We are a new creation in Christ the
incarnate Word; we are taught by the Spirit toward tangible grace and truth in
the world for the glory of God, which is disclosed in Jesus Christ.
v
Any
writing is like a musical score that is performed again for new hearing. This
extends beyond the written notations in the event of performance between score
and listener. In this way, any writing can speak anew in a new context, like the
interaction between a score and musical performance in which a musical score will
always be performed and heard anew. (Ricoeur)
Because
a score must always be performed, there is a lazy inclination for some to assume
that it is capable of any possible performance. Yet this view omits the desire
to pass on a composer’s gift in each performance.

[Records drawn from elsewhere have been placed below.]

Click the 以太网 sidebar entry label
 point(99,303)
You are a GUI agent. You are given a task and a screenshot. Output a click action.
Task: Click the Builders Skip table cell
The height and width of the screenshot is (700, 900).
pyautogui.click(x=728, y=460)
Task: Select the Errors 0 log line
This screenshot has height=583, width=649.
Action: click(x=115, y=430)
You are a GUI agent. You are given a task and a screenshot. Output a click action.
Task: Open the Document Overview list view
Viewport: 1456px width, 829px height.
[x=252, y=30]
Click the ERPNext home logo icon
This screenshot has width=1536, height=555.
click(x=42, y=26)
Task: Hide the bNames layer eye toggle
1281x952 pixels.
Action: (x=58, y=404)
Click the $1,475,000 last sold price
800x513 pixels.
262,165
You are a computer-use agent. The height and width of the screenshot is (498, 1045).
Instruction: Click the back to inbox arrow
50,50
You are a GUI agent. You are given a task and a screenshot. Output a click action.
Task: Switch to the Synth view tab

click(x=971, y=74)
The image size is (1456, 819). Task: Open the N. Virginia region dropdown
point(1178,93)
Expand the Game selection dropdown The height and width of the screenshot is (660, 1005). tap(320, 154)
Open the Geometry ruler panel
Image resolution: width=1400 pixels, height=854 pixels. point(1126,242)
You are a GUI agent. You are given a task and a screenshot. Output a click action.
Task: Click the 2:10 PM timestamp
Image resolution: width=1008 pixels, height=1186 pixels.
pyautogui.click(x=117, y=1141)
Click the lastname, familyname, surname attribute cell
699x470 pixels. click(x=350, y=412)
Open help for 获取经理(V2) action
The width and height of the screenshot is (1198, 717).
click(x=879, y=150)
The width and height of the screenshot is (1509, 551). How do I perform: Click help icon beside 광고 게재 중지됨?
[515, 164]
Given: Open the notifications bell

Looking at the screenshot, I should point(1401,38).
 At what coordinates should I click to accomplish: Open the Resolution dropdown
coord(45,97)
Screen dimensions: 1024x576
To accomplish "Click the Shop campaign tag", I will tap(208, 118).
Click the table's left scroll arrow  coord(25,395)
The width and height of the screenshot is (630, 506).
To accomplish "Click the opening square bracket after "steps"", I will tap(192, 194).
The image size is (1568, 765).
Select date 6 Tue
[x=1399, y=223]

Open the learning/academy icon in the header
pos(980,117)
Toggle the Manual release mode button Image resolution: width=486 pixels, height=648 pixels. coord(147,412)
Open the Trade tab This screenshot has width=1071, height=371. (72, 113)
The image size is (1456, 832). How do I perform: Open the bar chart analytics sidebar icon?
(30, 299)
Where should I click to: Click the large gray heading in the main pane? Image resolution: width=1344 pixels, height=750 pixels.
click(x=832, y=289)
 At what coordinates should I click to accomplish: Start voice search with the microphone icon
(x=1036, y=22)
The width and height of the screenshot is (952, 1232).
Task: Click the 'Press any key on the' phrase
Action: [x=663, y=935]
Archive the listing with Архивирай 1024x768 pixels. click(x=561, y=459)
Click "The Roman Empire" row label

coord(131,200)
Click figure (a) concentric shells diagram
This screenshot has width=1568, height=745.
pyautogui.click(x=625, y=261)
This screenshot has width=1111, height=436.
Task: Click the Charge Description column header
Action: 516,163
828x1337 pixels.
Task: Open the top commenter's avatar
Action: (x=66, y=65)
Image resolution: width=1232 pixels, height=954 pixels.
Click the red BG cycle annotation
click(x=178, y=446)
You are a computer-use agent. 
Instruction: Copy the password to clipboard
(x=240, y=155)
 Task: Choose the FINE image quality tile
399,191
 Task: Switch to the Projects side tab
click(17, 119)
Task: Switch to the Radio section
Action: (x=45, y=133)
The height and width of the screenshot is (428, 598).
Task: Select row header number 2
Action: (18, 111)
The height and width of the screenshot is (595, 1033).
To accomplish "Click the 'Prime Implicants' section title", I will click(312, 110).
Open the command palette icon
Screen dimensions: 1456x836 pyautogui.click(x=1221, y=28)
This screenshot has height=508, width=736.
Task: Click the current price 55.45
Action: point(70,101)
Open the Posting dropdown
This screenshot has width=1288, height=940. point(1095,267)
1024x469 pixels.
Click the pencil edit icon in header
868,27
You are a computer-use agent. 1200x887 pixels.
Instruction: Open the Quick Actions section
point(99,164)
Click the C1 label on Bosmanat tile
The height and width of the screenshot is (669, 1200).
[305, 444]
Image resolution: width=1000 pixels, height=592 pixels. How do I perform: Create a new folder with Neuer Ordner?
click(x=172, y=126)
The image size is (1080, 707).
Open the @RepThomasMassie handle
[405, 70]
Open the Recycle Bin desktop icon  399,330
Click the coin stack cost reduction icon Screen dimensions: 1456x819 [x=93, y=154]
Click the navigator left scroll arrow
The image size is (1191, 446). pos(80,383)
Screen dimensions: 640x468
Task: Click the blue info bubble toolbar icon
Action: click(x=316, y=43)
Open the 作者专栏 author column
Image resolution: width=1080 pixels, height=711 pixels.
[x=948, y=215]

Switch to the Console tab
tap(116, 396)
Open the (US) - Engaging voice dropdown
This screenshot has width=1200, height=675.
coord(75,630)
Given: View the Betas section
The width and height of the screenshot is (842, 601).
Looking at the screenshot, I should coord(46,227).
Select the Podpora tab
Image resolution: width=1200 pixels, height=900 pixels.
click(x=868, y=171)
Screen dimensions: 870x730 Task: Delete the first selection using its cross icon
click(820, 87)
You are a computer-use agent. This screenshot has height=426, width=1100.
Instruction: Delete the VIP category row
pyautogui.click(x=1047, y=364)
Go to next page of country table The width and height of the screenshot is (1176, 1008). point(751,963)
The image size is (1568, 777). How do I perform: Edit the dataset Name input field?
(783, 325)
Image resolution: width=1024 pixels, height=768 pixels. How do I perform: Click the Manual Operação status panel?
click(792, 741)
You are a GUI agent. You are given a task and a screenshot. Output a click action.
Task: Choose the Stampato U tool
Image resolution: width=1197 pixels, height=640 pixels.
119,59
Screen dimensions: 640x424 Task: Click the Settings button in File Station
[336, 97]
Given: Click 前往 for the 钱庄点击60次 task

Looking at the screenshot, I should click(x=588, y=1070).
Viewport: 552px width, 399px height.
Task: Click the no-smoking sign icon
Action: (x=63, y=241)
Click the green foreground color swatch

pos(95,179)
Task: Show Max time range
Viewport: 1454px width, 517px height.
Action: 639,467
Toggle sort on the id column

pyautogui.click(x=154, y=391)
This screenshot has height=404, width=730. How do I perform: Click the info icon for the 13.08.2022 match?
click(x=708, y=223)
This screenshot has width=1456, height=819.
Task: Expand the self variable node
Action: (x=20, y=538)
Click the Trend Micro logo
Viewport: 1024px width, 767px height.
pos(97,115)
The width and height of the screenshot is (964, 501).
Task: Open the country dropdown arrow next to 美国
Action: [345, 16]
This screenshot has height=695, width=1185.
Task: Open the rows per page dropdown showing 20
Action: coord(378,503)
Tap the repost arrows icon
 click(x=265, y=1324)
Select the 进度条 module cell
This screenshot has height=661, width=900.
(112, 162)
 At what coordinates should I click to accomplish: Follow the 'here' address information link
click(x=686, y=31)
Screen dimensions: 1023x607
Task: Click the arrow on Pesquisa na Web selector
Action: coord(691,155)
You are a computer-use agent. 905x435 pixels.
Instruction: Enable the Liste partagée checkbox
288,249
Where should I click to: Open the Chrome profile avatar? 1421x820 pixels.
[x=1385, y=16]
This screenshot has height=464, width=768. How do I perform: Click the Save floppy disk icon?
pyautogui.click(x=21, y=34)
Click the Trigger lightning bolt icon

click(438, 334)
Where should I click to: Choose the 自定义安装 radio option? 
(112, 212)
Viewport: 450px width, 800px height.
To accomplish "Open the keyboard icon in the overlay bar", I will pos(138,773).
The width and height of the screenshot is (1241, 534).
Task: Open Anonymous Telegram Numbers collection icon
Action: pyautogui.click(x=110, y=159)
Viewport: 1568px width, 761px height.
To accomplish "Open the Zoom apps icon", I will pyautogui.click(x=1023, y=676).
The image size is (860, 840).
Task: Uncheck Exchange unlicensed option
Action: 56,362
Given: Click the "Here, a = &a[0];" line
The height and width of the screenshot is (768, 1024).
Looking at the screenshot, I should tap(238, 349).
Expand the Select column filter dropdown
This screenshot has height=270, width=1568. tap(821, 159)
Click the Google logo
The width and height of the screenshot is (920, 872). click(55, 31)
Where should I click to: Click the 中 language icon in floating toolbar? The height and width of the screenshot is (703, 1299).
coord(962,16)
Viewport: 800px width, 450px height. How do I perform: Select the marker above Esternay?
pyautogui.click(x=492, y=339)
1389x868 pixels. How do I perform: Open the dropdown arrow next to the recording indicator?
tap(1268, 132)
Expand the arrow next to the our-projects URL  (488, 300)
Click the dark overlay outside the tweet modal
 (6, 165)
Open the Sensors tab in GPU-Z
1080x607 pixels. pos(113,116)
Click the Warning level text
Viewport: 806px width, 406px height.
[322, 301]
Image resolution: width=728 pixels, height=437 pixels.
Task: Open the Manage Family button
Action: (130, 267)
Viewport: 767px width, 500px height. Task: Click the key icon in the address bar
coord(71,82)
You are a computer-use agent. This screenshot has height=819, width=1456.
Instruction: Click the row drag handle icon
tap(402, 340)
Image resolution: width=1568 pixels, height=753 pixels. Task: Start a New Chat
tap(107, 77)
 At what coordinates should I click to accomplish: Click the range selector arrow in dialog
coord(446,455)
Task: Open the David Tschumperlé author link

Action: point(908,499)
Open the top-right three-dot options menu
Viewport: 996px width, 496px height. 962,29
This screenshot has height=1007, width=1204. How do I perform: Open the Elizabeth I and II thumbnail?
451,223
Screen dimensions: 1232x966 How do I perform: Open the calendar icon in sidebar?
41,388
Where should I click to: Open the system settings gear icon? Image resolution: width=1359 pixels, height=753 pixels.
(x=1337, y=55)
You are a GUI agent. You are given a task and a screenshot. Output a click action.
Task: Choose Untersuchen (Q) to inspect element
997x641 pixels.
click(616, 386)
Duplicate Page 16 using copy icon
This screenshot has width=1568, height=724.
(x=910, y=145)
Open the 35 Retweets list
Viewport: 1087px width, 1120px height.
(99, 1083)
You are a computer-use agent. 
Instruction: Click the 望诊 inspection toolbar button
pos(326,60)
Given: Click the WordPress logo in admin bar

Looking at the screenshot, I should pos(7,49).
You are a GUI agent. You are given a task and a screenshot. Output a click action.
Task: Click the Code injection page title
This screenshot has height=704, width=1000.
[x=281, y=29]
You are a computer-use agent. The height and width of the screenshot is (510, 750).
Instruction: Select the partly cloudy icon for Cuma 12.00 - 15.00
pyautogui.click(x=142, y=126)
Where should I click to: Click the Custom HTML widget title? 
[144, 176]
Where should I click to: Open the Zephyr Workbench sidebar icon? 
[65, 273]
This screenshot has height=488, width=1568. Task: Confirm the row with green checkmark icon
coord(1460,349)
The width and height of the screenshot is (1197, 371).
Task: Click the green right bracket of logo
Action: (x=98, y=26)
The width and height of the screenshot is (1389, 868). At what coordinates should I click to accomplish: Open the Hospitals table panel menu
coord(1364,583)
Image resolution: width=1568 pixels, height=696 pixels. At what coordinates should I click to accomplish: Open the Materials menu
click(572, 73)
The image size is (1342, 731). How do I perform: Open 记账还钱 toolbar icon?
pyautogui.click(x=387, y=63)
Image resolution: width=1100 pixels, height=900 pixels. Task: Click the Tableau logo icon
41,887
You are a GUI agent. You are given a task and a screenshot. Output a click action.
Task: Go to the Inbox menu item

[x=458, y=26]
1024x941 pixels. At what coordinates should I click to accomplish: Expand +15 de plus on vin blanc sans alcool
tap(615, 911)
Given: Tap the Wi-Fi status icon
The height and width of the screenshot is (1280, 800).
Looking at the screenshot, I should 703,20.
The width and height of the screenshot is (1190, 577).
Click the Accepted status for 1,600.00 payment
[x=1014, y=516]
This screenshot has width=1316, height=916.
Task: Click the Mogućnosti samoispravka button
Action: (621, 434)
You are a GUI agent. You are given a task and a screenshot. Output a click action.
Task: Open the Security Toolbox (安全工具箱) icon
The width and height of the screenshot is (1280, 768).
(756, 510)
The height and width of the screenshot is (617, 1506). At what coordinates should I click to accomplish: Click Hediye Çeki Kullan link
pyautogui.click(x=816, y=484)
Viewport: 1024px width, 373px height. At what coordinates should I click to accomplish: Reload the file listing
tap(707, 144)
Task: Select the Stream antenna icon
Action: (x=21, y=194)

That a composition might be
performed in many creative ways is not disputed. That it is performed in fidelity
to the spirit of a gift given is the critical issue.
Musical
performances are not uniform. Every desire to give the gift again in the spirit
it was first given and celebrated, even with flair, is nevertheless a desire to
relay with fidelity, a unique gift of musical composition. An extravagant gift
of musical composition gives a legacy of rich possibilities for its subsequent
performances, while faith is still kept with the score as the gift’s medium. Otherwise,
why not perform something else instead?
Interpretation
of Scripture is neither a science that merely replicates other human disciplines
nor is it a licence to say anything under the premise that any expression is equal
to all other expressions. Scripture can be approached, not only with freedom and
variety in its proclamation but with remembrance of many hearings that have sought
fidelity to the testimony of grace—a measureless gift given—in each new event
or “today” of hearing.
In
Christian faith, gift or grace is triune in being led by the Spirit—the integral
interpreter of God for us in grace and truth. Grace and truth are to be anticipated,
heard and received in Jesus as risen Christ who calls us into the spira mirabilis of this testimony.
Sources:
Gadamer Truth and Method; Heidegger
Being and Time; Ricoeur Interpretation Theory; From Text to Action; Oneself as Another.